Total Long-lived assets:
  $ 1,180     $ 1,444  

 
c.
Major customers’ data:

In 2014 and 2015 the Company had no customer who accounted for more than 10% of the total revenues. During 2013 one customer accounted for 10.2% of the total revenues.

NOTE 12:
BASIC AND DILUTED NET EARNINGS (LOSS) PER SHARE

The following table sets forth the computation of basic and diluted net earnings (loss) per share:

   
Year ended December 31,
 
   
2013
   
2014
   
2015
 
                   
Net loss used for the computation of diluted net loss per share
  $ (187 )   $ (5,479 )   $ (8,295 )
                         
Weighted average Ordinary shares outstanding
    11,718,960       16,071,608       17,870,588  
                         
Effect of dilutive securities:
                       
                         
Employees stock options
    *) -       *) -       *) -  
Warrants
    *) -       *) -       *) -  
                         
      -       -       -  
                         
Diluted weighted average Ordinary shares outstanding
    11,718,960       16,071,608       17,870,588  
                         
Basic loss per Ordinary share
  $ (0.02 )   $ (0.34 )   $ (0.46 )
                         
Diluted loss per Ordinary share
  $ (0.02 )   $ (0.34 )   $ (0.46 )

*)     Anti-dilutive.
 
 
F - 38

 
TOP IMAGE SYSTEMS LTD.
 
NOTES TO CONSOLIDATED FINANCIAL STATEMENTS

U.S. dollars in thousands (except share and per share data)
 
NOTE 13:
FINANCIAL EXPENSE

   
Year ended December 31,
 
   
2013
   
2014
   
2015
 
                   
Interest expenses
  $ 29     $ 35     $ 107  
Fair value adjustments for deferred revenues
    -       55       109  
Exchange rate loss
    86       169       828  
Bank charges
    171       93       101  
                         
    $ 286     $ 352     $ 1,145  

NOTE 14:
RELATED PARTY TRANSACTION

According to the Company's agreement with the chairman of the board, in consideration for his services to the Company worldwide, the chairman of the board will be entitled to compensation in the amount of US $ 28.1 plus VAT per month ("the consulting fees"). In addition, as approved annually by the Company's general meeting of the shareholders, the chairman is entitled to a bonus of 4.25% of the Company's adjusted EBITDA, under certain conditions with regard to revenue and EBITDA, as defined in the minutes of the Company's board of Directors.

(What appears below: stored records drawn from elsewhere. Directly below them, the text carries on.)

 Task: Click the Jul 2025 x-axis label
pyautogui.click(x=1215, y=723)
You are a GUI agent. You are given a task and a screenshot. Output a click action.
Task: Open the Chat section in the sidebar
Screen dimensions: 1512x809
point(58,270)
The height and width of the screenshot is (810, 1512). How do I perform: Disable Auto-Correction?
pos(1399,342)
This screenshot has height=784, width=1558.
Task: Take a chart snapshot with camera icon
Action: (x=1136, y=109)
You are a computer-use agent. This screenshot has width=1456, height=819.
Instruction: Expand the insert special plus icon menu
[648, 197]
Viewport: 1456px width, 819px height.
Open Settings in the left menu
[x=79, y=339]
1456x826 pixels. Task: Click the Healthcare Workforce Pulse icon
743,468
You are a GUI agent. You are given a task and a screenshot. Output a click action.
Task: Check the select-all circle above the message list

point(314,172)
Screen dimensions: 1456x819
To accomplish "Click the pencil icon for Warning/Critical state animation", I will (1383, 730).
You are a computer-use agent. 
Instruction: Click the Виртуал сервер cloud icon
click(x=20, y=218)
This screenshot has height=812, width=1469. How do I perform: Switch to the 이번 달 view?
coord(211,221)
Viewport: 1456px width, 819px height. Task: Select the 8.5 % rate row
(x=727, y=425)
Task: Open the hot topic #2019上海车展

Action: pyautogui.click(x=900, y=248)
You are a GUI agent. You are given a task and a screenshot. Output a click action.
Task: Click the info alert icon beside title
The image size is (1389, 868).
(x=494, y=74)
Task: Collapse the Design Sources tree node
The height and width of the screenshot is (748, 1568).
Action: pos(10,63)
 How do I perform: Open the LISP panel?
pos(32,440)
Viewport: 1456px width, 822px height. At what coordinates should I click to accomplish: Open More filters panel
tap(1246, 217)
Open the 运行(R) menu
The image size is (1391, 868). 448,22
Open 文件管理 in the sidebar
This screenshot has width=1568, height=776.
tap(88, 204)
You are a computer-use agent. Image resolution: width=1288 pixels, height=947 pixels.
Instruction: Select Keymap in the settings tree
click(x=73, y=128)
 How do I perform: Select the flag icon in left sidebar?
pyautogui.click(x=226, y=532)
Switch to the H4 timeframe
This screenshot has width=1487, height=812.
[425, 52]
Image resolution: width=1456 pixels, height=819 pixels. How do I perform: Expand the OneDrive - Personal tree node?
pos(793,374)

During 2014 the chairman of the board was entitled to a bonus at the rate of 0.25% of the total amount raised by the Company on the underwritten public offering (see Note 10f).

During 2013, 2014, 2015 the chairman of the board has been entitled to compensation, including the bonus, on the amount of $ 324, $ 369 and $ 323, respectively for his consulting fees.

NOTE 15:
SUBSEQUENT EVENT (UNAUDITED)

On March 8, 2016, the Company announced that it initiated global restructuring actions, in order to decrease its cost levels in the comings years. The company plans to terminate the contracts of 33 employees and contractors, with estimated cost saving of $ 2,187.

In addition, the company plans to cut costs by merging geographical regions and decreasing various other expenses. Total saving in 2016 is estimated to $ 4,328. The restructuring cost in 2016 will result in $1,174 that will be incurred in the first quarter of 2016.